Introduction

You’re an AI Engineer recently tasked with switching to the latest LLM release?
Follow this tutorial to ship your changes confidently with Literal AI ! 🚀

To illustrate the flow of experiments on Literal AI, we will walk you through swapping gpt-4o with gpt-4o-mini on a RAG application. We will use an already deployed LLM application which answers questions on the Chainlit documentation, using gpt-4o.

In short, it’s a Retrieval Augmented Generation (RAG) application, with access to the Chainlit documentation and cookbooks.

RAG chatbot: left, the chatbot (Chainlit); right, the monitoring (Literal AI)
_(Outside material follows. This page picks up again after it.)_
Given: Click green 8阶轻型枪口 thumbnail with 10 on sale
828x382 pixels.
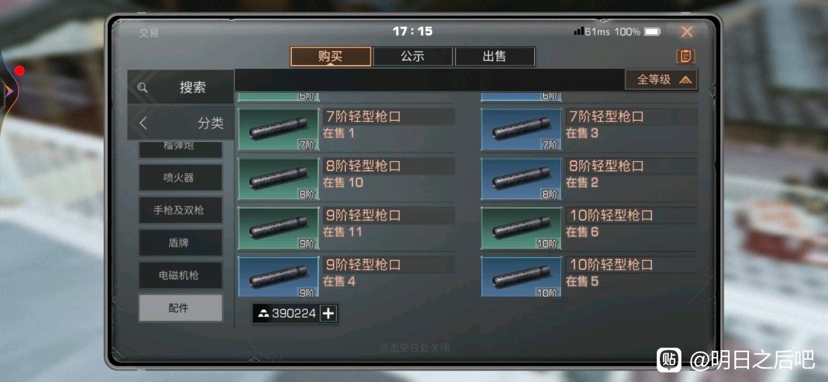Looking at the screenshot, I should click(x=278, y=179).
If you want to learn more about building RAG applications, check out the code here.
Play with it on https://help.chainlit.io or via Discord.

You can use Literal AI to build a validation dataset from production data or hand-labelled items. For our RAG application, we already have the dataset Test dataset to ship RAG.

We can run any kind of experiments on the dataset, with the evaluation metrics of our choice.
Here, we will show the Experiments flow by checking how semantically dissimilar gpt-4o-mini answers are from expected ground truths.

In a real-world scenario, you would have a few metrics you check against before shipping the change: context relevancy, answer similarity, latency, cost, latency, etc.

Setup

Get your API key and connect to Literal AI!

The below cell will prompt you for your LITERAL_API_KEY and create a LiteralClient which we will use to get our dataset and push the result of our experiments 🤗

import os
import getpass

from literalai import LiteralClient

def _set_env(var: str):
    if not os.environ.get(var):
        os.environ[var] = getpass.getpass(f"{var}: ")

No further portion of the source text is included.